*Records to process*:
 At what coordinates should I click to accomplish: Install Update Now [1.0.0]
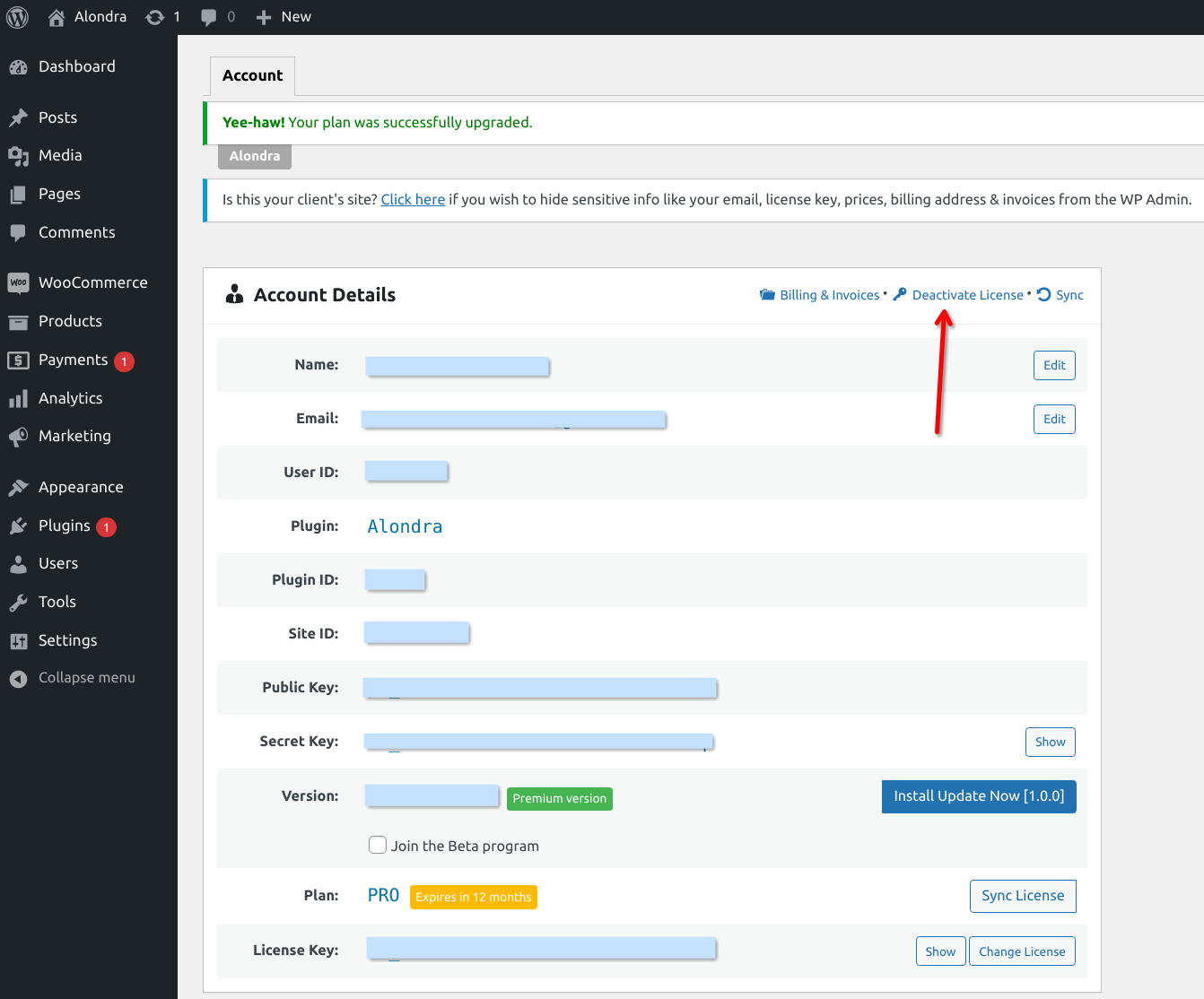[x=979, y=796]
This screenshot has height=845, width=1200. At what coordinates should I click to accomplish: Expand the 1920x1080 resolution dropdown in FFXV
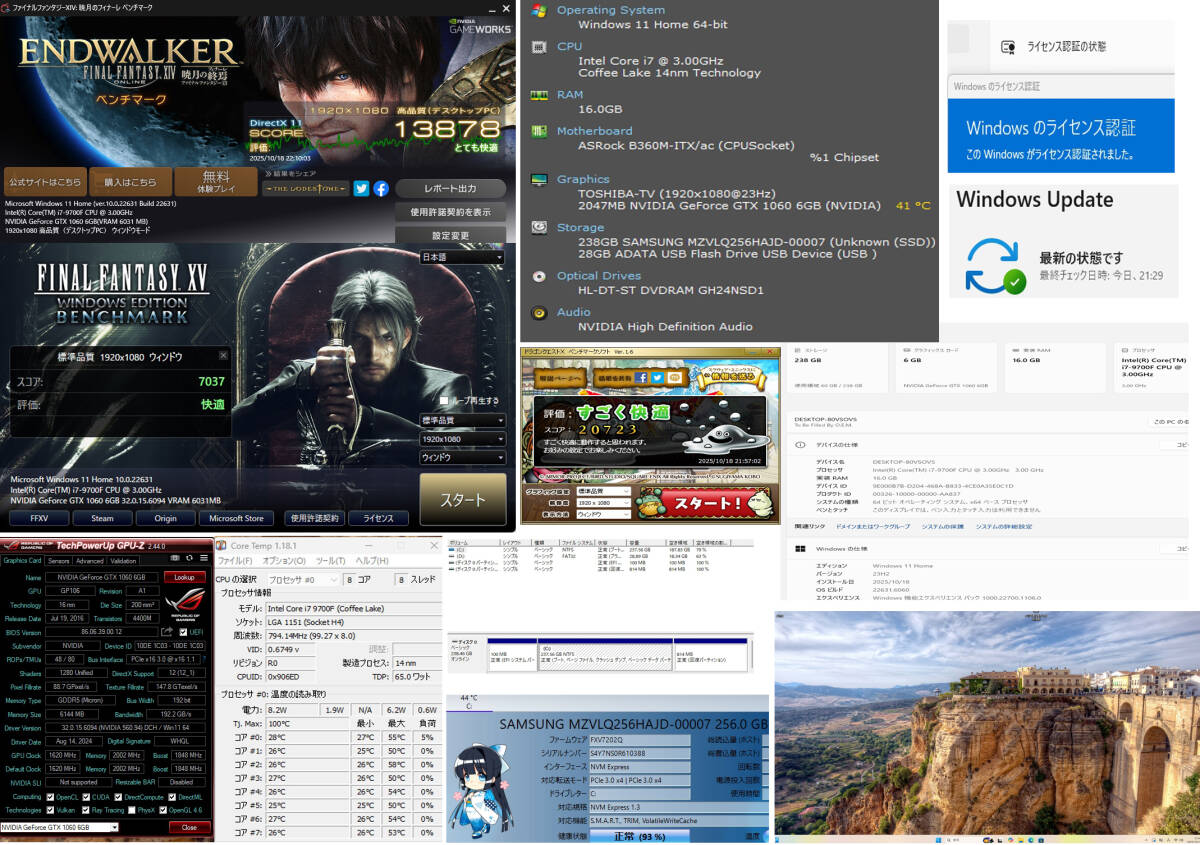point(461,439)
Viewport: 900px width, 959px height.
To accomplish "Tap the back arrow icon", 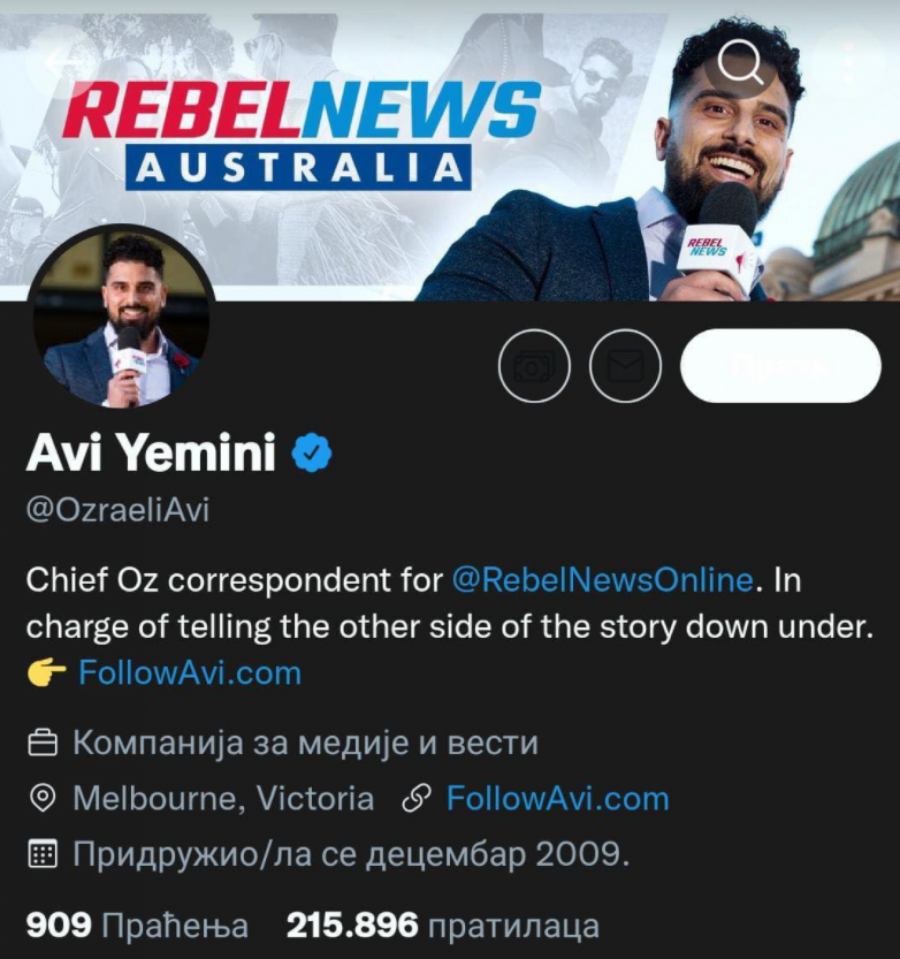I will (x=63, y=61).
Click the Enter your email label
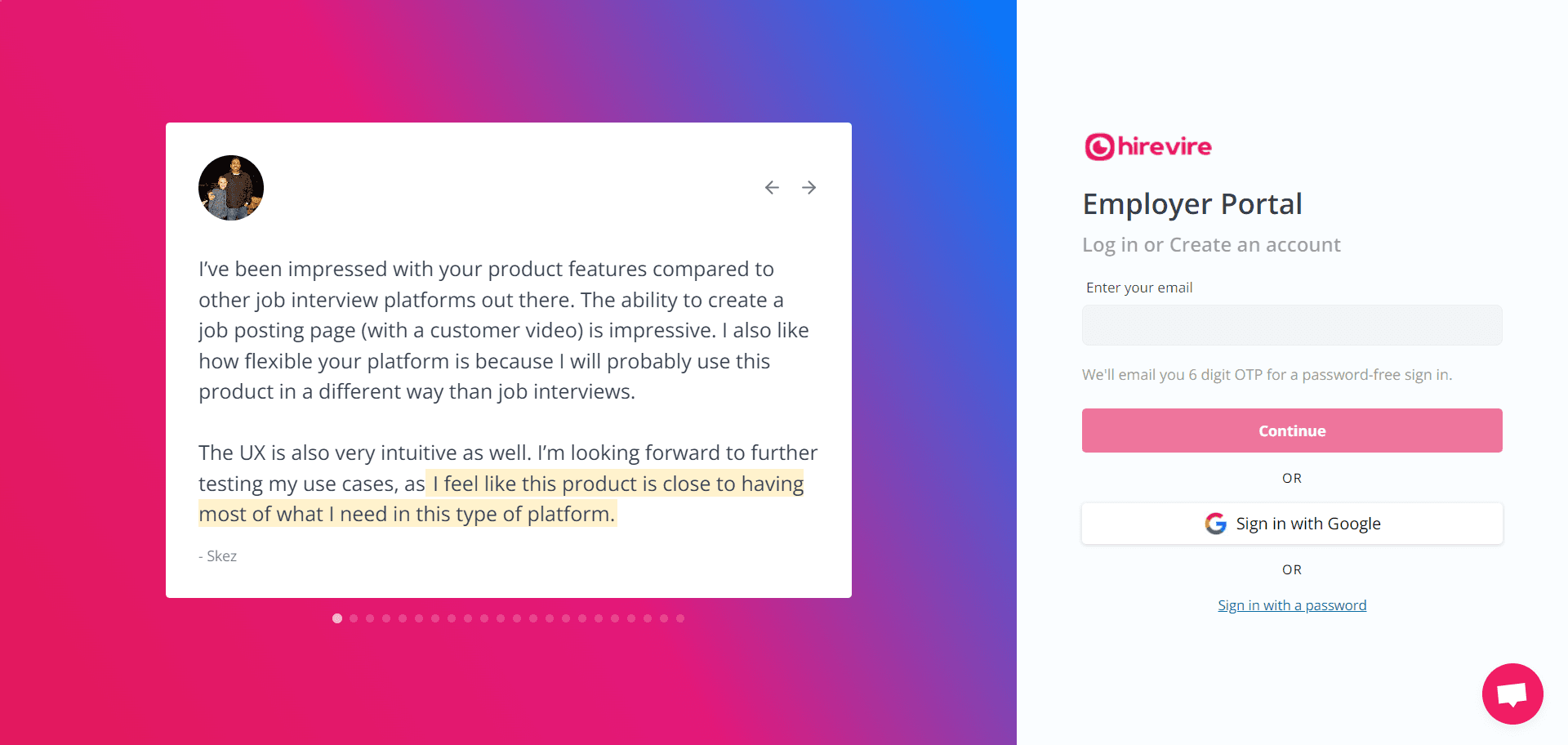Image resolution: width=1568 pixels, height=745 pixels. click(1139, 288)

*Work request*: Print exactly the first line of the entries and every line after it through the one that contains "Viewport: 900px width, 959px height.", leaving the pictures out.

*Response area*:
 At what coordinates should I click to accomplish: Install Update Now [1.0.0]
[x=979, y=796]
This screenshot has height=845, width=1200. At what coordinates should I click to accomplish: Expand the 1920x1080 resolution dropdown in FFXV
point(461,439)
Viewport: 900px width, 959px height.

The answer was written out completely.